*** Records for this task Section Begins ***
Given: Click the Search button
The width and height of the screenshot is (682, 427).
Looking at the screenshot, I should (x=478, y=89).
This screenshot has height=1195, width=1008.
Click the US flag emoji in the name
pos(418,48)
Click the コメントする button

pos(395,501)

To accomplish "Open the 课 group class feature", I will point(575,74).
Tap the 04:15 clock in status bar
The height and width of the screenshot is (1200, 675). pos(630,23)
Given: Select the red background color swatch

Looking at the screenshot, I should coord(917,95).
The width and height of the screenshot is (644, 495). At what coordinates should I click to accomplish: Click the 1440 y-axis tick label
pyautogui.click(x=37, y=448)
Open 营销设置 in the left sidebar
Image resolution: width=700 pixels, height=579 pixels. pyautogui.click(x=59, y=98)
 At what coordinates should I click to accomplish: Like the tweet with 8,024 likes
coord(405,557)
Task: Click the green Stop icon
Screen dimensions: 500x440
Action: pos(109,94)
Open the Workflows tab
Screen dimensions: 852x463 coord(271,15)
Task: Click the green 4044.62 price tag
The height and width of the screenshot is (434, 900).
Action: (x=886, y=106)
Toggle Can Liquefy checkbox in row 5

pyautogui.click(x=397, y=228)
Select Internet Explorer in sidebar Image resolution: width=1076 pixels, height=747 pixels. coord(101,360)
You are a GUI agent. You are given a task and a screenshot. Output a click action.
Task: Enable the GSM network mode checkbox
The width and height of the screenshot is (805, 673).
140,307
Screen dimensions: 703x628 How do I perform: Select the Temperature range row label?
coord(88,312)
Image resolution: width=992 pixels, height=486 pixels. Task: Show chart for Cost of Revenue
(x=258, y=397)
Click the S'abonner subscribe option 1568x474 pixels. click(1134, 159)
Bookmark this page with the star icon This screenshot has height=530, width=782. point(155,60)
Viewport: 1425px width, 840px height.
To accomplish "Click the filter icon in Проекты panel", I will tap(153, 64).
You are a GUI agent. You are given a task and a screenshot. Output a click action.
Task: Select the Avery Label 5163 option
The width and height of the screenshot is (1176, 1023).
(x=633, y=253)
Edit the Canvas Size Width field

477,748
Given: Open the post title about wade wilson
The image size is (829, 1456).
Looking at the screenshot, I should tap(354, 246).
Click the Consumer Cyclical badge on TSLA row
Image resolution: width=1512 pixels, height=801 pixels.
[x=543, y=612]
*** Records for this task Section Ends ***
Print all of the entries exactly as they appear.

Given: Click the Search button
The width and height of the screenshot is (682, 427).
Looking at the screenshot, I should (x=478, y=89).
This screenshot has height=1195, width=1008.
Click the US flag emoji in the name
pos(418,48)
Click the コメントする button

pos(395,501)

To accomplish "Open the 课 group class feature", I will point(575,74).
Tap the 04:15 clock in status bar
The height and width of the screenshot is (1200, 675). pos(630,23)
Given: Select the red background color swatch

Looking at the screenshot, I should coord(917,95).
The width and height of the screenshot is (644, 495). At what coordinates should I click to accomplish: Click the 1440 y-axis tick label
pyautogui.click(x=37, y=448)
Open 营销设置 in the left sidebar
Image resolution: width=700 pixels, height=579 pixels. pyautogui.click(x=59, y=98)
 At what coordinates should I click to accomplish: Like the tweet with 8,024 likes
coord(405,557)
Task: Click the green Stop icon
Screen dimensions: 500x440
Action: pos(109,94)
Open the Workflows tab
Screen dimensions: 852x463 coord(271,15)
Task: Click the green 4044.62 price tag
The height and width of the screenshot is (434, 900).
Action: (x=886, y=106)
Toggle Can Liquefy checkbox in row 5

pyautogui.click(x=397, y=228)
Select Internet Explorer in sidebar Image resolution: width=1076 pixels, height=747 pixels. coord(101,360)
You are a GUI agent. You are given a task and a screenshot. Output a click action.
Task: Enable the GSM network mode checkbox
The width and height of the screenshot is (805, 673).
140,307
Screen dimensions: 703x628 How do I perform: Select the Temperature range row label?
coord(88,312)
Image resolution: width=992 pixels, height=486 pixels. Task: Show chart for Cost of Revenue
(x=258, y=397)
Click the S'abonner subscribe option 1568x474 pixels. click(1134, 159)
Bookmark this page with the star icon This screenshot has height=530, width=782. point(155,60)
Viewport: 1425px width, 840px height.
To accomplish "Click the filter icon in Проекты panel", I will tap(153, 64).
You are a GUI agent. You are given a task and a screenshot. Output a click action.
Task: Select the Avery Label 5163 option
The width and height of the screenshot is (1176, 1023).
(x=633, y=253)
Edit the Canvas Size Width field

477,748
Given: Open the post title about wade wilson
The image size is (829, 1456).
Looking at the screenshot, I should tap(354, 246).
Click the Consumer Cyclical badge on TSLA row
Image resolution: width=1512 pixels, height=801 pixels.
[x=543, y=612]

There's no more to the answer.